Le rectorat a simplement affirmé qu’il applique la loi, précisant « qu’il n’existe aucun cadre réglementaire qui permette de le réintégrer dans le cadre d’un cumul emploi-retraite avant un délai de six mois de carence. » Du côté syndical, Benoît Michelan, co-secrétaire du FSU-SNUIPP dans l’Oise, rappelle que Jean-Pierre a droit au cumul emploi-retraite intégral. Il explique que « si on veut juste continuer à travailler sans cotiser, on le peut dès le premier jour de la retraite« , ce qui s’applique bien à Jean-Pierre.
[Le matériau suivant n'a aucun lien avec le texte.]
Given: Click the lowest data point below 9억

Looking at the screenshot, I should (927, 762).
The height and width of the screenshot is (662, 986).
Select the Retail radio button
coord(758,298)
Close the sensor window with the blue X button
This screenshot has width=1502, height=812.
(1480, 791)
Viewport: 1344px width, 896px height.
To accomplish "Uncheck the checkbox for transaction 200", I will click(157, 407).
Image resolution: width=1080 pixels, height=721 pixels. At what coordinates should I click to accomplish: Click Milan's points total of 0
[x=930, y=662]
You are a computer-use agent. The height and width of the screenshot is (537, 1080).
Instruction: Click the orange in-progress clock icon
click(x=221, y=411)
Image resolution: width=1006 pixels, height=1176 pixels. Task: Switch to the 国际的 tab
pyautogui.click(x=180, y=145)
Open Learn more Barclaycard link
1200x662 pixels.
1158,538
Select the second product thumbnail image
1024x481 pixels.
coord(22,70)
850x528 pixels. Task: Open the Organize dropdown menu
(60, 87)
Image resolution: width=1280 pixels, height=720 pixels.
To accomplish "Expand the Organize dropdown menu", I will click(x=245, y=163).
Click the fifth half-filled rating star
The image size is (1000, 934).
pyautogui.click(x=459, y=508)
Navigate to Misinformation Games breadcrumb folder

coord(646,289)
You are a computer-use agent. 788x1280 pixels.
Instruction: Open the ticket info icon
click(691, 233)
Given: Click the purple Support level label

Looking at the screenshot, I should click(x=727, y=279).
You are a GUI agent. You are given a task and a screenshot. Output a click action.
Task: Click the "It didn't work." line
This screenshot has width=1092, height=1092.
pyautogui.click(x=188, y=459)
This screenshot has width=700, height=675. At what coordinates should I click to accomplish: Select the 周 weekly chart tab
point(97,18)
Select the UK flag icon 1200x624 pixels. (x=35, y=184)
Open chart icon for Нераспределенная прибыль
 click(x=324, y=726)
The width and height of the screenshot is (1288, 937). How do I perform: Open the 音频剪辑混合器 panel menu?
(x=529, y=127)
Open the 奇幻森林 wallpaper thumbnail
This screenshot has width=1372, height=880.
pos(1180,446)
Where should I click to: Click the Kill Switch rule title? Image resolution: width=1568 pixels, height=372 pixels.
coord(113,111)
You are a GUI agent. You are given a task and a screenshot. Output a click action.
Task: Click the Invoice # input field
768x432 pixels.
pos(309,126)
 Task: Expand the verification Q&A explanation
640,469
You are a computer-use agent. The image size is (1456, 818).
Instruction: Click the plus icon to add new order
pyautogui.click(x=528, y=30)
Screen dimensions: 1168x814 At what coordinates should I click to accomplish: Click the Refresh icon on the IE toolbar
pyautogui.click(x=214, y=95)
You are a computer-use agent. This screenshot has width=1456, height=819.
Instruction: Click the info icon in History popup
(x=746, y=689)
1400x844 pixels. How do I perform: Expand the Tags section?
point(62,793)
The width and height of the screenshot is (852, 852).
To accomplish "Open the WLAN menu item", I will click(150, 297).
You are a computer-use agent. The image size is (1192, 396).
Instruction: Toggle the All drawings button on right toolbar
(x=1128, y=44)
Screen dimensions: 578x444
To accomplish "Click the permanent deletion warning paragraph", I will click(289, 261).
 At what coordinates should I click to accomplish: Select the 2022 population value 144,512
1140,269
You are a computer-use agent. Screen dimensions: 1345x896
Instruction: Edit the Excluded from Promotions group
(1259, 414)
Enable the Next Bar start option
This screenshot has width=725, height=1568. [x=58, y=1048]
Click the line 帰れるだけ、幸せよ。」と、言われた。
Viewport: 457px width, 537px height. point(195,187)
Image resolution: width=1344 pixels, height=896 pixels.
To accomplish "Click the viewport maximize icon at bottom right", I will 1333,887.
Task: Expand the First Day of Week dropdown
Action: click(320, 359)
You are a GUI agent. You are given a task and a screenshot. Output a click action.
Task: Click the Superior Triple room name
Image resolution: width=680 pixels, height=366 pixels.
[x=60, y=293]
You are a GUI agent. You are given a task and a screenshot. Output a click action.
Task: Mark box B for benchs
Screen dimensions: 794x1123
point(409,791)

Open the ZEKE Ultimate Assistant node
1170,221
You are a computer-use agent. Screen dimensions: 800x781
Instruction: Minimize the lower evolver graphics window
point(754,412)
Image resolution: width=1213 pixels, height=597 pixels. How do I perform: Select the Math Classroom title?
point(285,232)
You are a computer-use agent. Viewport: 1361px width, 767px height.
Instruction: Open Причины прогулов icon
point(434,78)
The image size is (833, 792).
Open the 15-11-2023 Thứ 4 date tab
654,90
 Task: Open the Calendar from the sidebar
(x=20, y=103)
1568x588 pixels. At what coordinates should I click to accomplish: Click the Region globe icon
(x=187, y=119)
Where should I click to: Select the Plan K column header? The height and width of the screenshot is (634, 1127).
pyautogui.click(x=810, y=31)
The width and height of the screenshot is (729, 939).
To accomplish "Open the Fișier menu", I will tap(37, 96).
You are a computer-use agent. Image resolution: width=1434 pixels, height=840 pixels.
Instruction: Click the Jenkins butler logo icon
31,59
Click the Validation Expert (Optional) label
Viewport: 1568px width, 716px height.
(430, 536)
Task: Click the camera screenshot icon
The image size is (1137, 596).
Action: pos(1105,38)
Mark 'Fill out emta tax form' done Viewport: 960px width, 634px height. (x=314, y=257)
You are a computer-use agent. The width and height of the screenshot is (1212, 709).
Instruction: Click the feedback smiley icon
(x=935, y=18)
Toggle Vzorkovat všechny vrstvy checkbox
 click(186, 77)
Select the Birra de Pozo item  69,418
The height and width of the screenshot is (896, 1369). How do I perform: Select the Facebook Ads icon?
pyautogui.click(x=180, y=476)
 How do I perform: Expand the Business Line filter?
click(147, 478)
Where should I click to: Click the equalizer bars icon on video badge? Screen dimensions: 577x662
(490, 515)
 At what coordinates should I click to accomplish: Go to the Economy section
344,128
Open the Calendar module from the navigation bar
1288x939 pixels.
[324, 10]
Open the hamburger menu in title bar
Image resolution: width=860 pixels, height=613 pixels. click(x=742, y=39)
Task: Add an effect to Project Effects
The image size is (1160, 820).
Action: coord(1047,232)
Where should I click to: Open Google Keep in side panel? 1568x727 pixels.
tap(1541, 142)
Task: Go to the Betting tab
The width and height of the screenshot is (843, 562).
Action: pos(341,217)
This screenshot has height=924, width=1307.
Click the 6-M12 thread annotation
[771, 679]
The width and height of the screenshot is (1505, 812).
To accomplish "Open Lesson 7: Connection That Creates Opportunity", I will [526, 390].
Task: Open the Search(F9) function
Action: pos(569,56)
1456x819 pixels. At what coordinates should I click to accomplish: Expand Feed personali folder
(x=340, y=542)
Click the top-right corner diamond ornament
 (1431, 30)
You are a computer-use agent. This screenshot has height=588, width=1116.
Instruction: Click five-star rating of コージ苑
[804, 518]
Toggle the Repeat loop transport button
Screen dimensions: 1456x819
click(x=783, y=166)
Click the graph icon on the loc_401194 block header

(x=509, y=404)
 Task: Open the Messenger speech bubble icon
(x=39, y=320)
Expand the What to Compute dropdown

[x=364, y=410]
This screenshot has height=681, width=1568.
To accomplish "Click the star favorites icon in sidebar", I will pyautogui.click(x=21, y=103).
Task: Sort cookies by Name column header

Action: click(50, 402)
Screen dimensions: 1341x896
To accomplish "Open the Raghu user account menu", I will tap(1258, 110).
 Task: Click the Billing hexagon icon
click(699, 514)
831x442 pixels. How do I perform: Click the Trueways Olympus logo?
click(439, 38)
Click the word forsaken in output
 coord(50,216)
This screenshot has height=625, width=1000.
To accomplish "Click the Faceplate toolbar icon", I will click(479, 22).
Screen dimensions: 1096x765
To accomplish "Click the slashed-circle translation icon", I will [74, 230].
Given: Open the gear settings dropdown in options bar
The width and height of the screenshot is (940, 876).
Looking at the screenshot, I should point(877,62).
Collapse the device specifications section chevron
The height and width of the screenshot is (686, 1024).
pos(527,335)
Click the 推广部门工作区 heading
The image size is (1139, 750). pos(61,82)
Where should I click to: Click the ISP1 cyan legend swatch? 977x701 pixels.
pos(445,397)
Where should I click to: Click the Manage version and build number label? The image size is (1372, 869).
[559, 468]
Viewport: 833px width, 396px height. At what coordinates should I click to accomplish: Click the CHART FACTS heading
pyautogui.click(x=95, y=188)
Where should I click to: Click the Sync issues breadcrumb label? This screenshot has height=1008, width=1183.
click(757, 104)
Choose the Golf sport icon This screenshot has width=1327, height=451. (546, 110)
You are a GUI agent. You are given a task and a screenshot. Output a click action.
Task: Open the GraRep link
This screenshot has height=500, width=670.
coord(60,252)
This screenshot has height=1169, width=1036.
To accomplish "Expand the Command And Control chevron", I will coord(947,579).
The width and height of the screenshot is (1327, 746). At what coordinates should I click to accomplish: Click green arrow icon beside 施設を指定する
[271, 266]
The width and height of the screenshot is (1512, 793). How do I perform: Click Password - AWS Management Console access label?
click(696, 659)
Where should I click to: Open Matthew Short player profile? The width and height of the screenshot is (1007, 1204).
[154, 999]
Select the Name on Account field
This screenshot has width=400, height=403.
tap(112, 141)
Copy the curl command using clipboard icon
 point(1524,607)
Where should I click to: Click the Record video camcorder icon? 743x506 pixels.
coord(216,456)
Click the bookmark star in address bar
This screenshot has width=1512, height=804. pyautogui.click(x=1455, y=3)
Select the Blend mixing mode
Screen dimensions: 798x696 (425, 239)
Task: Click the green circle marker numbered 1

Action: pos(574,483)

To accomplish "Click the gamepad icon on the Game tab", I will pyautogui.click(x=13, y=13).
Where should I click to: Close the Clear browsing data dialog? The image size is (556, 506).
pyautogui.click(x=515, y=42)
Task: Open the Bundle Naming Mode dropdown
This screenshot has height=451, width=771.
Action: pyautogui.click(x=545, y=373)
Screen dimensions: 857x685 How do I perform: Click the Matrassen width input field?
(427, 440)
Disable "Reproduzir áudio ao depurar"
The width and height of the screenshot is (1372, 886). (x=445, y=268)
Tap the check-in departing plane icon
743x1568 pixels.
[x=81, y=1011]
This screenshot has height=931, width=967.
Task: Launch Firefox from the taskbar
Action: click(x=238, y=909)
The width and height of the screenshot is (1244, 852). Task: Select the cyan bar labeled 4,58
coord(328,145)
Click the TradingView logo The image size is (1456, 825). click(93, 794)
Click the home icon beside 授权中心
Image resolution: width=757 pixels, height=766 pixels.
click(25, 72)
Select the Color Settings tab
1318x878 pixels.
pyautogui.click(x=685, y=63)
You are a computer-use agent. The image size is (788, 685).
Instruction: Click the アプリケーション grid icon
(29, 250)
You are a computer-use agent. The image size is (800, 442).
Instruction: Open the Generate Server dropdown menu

On a une administration qui s’arc-boute peut-être sur une lecture des textes qui ne reste qu’une lecture. On peut en avoir une autre.
Benoît Michelan, co-secrétaire du syndicat FSU-SNUIPP dans l’Oise
Benoît Michelan met également en lumière un manque criant d’AESH dans le département. « Le ministère n’alloue pas suffisamment de crédits pour que ces recrutements soient effectués. Nous avions une personne qui était en poste sur plusieurs écoles et qui souhaitait continuer à travailler après sa retraite, car elle croit beaucoup au service public d’éducation« , a-t-il déclaré.
Finalement, la lutte de Jean-Pierre Briand vise à obtenir la « satisfaction de pouvoir contribuer à quelque chose, d’accompagner les enfants, les parents et la France de demain« . Il espère changer le regard des élèves « dits normaux » sur ceux qui n’ont pas un parcours facile, rappellant qu’à la rentrée 2025, « 50.000 enfants » en situation de handicap n’avaient pas pu être scolarisés par manque de personnel qualifié. Selon un rapport parlementaire d’octobre 2025, on en compte 1.000 dans l’Oise.